Generates executable shell commands from natural language descriptions using the -s/--shell flag, which routes requests through a specialized handler that formats prompts to produce shell-safe output. The implementation includes a preprompt mechanism that instructs the AI to generate only valid shell syntax, and the output is presented to the user for review before execution, providing a safety checkpoint against malicious or incorrect command generation.
Unique: Implements a preprompt-based approach where shell-specific instructions are injected into the request to guide the AI toward generating valid, executable commands.
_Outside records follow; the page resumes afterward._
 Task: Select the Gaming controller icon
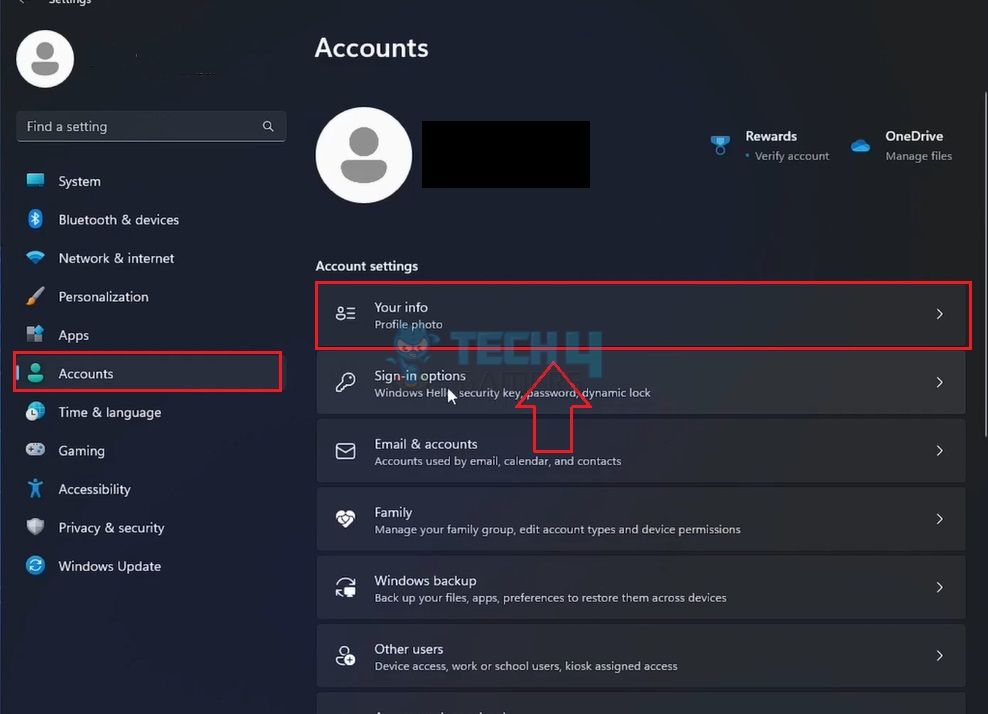[x=34, y=450]
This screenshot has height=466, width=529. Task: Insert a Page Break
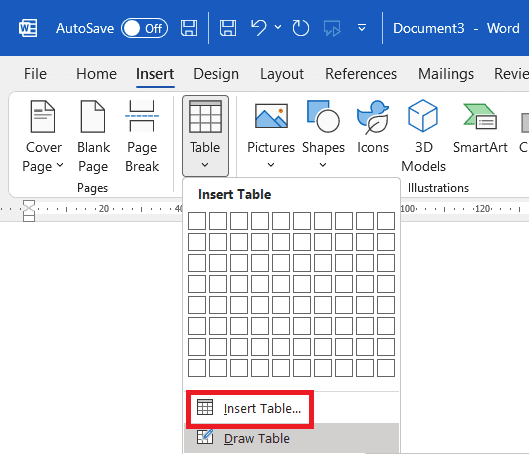point(142,137)
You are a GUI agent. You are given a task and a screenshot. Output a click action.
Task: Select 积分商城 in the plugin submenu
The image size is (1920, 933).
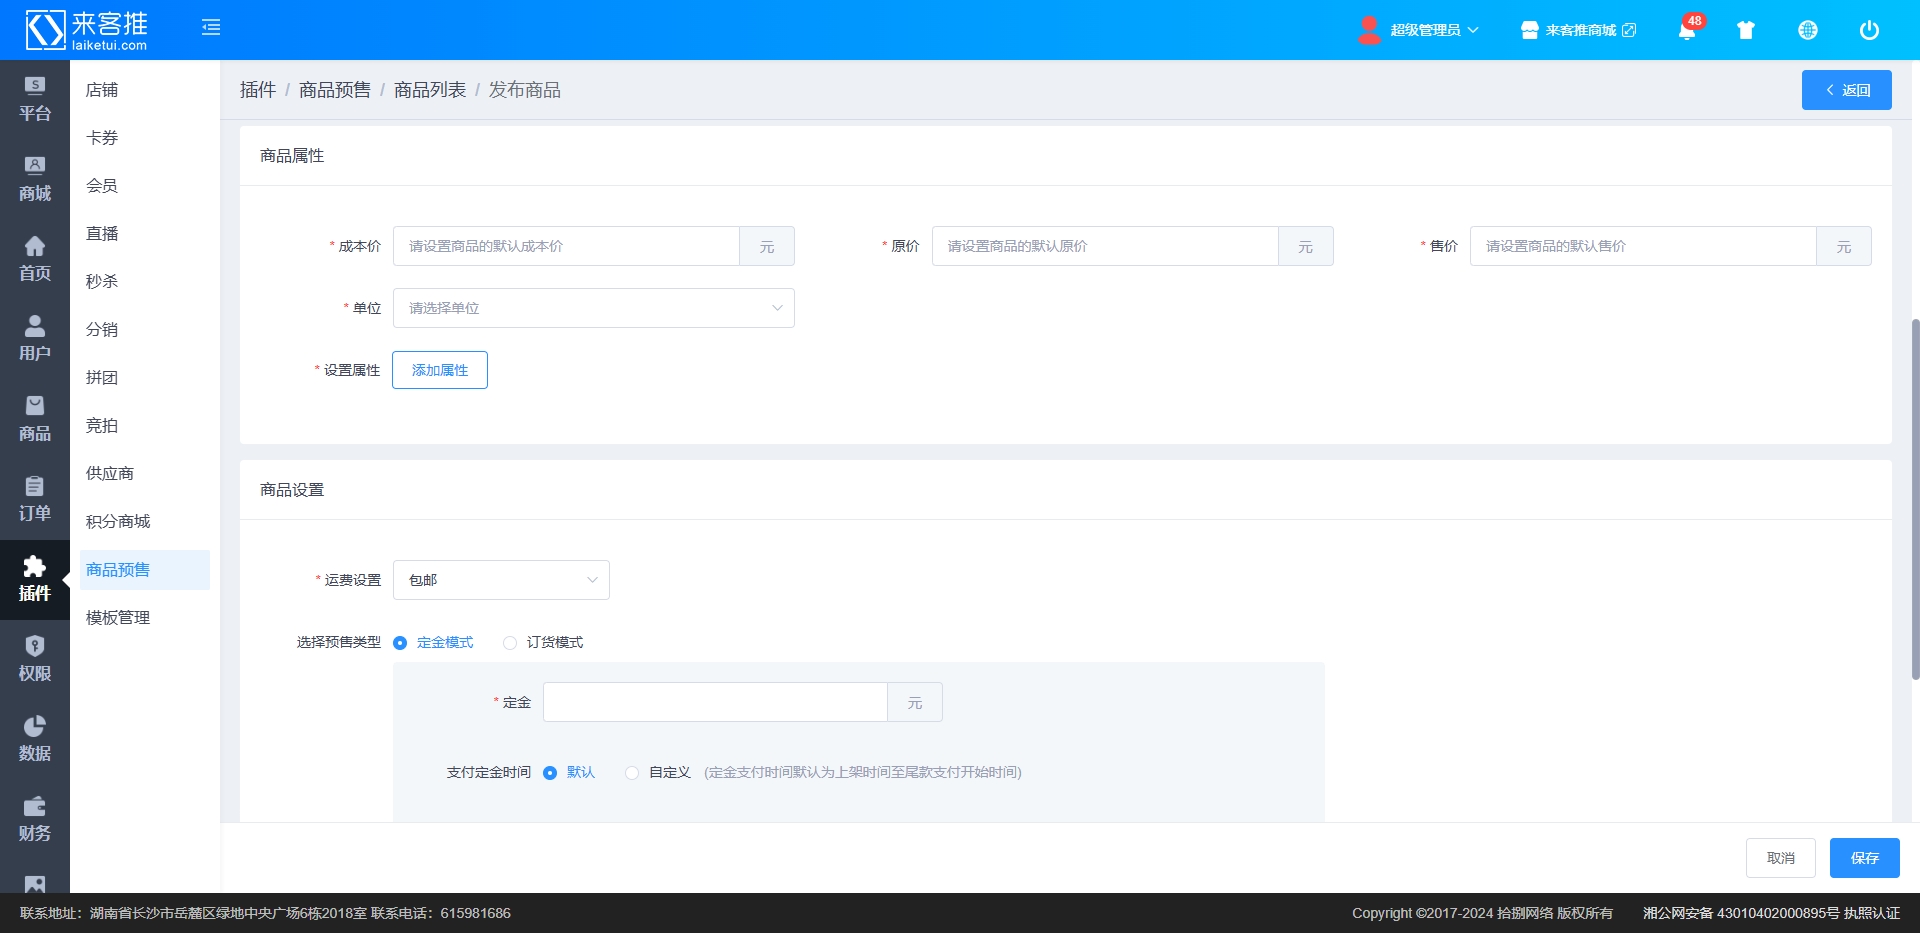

The safety model relies on user review rather than automated validation, making it transparent but requiring user judgment.
vs alternatives: Faster than manually typing complex shell commands or searching documentation, but requires user review unlike some shell AI tools that auto-execute (which is a safety feature, not a limitation).
Generates code snippets in response to natural language requests using the -c/--code flag, which applies syntax highlighting to the output based on detected language. The implementation uses a preprompt mechanism to instruct the AI to generate code with language markers, and the output handler parses these markers to apply terminal-compatible syntax highlighting via ANSI color codes, making generated code immediately readable and copyable.
Unique: Combines preprompt-guided code generation with client-side ANSI syntax highlighting, avoiding the need for external tools like `bat` or `pygments` while keeping the implementation lightweight. The language detection is implicit in the AI's response markers rather than explicit parsing.
vs alternatives: Provides immediate syntax highlighting without piping to external tools, making it faster for quick code generation than ChatGPT CLI + manual highlighting, though less feature-rich than IDE-based code generation.